In terms of crew reports, the black spot goes to Benjamin Walker as the Captain for being too “middle of the road”. He doesn’t sell us hard enough on his early follies to make his redemption feel worthwhile. The resident Thunder God fairs far better. Hemsworth works a relatable protagonist even if his early family scenes are less than smooth sailing. Gleeson’s old Tom is the clear standout performance with a good hand from Michelle Fairley (Game of Thrones' Catelyn Stark) as his wife. Many watchful eyes will be on Tom “the new Spider-Man” Holland in his first big screen appearance since his Marvel casting, but he handles himself well to provide the vital young/new guy perspective of whaling ship life. At times, he even brings in some good laughs in less expected areas, which bodes very well for taking on Peter Parker. Elsewhere, Cillian Murphy (Sunshine, Peaky Blinders) does the job of being the grounded 2nd mate between the opposing 1st and Captain but his performance feels sadly restricted, like we’re being denied his best to let others shine. The same applies for Fear the Walking Dead’s Frank Dillaine who sees the wind spill from his sails.

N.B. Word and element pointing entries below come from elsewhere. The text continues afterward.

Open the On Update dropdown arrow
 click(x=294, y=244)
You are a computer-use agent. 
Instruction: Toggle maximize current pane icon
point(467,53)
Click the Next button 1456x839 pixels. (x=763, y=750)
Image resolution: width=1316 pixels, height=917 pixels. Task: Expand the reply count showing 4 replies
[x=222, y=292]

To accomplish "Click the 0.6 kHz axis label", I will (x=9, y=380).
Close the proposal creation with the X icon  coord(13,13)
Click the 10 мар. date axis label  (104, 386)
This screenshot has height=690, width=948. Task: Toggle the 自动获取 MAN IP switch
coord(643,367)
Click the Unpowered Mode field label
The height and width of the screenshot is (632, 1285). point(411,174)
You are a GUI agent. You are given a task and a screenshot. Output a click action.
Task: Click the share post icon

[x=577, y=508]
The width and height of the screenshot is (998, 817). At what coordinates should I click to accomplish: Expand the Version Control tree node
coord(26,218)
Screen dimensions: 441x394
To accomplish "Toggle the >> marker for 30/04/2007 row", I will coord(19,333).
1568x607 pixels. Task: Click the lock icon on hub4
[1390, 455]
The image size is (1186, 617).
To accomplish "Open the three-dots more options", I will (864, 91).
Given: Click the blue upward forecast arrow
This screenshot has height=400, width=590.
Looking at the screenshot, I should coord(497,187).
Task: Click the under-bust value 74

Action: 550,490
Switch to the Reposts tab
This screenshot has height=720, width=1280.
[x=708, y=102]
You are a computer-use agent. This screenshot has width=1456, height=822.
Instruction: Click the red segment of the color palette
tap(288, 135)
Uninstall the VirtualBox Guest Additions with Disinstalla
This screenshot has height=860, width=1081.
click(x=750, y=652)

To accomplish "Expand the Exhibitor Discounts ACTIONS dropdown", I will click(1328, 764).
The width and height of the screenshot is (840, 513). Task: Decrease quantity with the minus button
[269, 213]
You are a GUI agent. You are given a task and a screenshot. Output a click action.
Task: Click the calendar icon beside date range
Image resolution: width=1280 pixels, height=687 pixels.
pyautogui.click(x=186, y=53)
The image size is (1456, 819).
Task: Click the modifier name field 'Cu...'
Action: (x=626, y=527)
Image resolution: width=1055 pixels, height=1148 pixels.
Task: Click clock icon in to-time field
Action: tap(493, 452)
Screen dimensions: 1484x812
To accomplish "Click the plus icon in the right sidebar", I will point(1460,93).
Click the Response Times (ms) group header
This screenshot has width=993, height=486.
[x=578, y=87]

So what we have from In the Heart of the Sea is an ocean baring battle between style and content with neither achieving a clear victory for taking too much damage. Fans of Nathaniel Philbrick’s book will likely be disappointed for the alterations and heavy omissions. Casual fans intrigued by the Moby Dick connection won’t fair too much better because it takes away more entertainment from many of its feature length adaptations (check out the 1998 TV mini-series with Patrick Stewart as Captain Ahab) than it adds in with shipwreck and cannibalism elements. In the Heart of the Sea sailed in with a hold bursting with promise only to come a foul as it reaches our shores. It doesn’t deserve a full court-martial but it’s certainly not worthy of promotion.